In [1]:
import numpy as np
import networkx as nx
import pandas as pd
import matplotlib.pyplot as plt
from scripts.load_data import load_postings, load_votes, get_first_contact_df, subset_users

# reload imports jupyter magic
%load_ext autoreload
%autoreload 2

In [2]:
votes = load_votes("input/")
postings = load_postings("input/")
votes = votes.sort_values("VoteCreatedAt")
postings["num_interactions"] = postings.groupby("UserCommunityName")["PostingCreatedAt"].cumcount()

Votes loaded
Postings loaded


# Subsetting data

We don't want to have the following users
- users that interacted with only a few posts
- users that interacted with many posts, but in few days creating a skewed distribution

Therefore we set a threshold on the number of days a user has to interact minimum

Filtering users that interacted at the middle of the interval. Possible future extension: pick time interval instead of day

In [3]:
user_selection = subset_users(votes, postings, "both", num_days_min=30, firt_interaction_middle=True)
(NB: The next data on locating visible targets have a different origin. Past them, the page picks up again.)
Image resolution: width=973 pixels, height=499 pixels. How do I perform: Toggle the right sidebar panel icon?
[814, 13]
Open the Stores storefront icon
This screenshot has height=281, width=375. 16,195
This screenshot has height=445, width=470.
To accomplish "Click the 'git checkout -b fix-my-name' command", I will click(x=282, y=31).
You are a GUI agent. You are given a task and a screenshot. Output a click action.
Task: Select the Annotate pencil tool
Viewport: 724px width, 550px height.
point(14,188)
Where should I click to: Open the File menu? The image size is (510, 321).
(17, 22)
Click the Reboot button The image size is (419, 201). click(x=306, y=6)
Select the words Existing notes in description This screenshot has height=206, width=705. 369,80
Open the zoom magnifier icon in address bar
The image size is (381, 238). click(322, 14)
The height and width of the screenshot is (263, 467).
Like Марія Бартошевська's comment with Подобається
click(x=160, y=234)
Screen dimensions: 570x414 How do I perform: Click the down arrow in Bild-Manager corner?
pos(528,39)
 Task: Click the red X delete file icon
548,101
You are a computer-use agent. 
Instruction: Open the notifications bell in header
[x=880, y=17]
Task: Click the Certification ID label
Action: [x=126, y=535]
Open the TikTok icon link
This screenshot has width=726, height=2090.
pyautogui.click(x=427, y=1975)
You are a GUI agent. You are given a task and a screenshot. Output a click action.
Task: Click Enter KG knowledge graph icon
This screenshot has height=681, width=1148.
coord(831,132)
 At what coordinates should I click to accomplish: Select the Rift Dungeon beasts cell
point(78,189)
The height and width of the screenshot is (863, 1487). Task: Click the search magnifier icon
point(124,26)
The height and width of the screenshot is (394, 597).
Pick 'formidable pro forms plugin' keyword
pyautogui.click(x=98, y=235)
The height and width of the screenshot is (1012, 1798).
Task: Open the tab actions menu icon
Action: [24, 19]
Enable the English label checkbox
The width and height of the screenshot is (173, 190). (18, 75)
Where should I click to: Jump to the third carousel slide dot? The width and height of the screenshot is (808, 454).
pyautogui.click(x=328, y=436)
  return umr_minimum(a, axis, None, out, keepdims, initial, where)


In [4]:
user_selection.nunique() /  pd.concat([votes["UserCommunityName"], postings["UserCommunityName"]]).nunique()

0.2630704409233873

# Defining a notion of similarity

## 1. Comment article similarity
#### "Users are similar when they comments under the same articles (or articles of the same ressort)"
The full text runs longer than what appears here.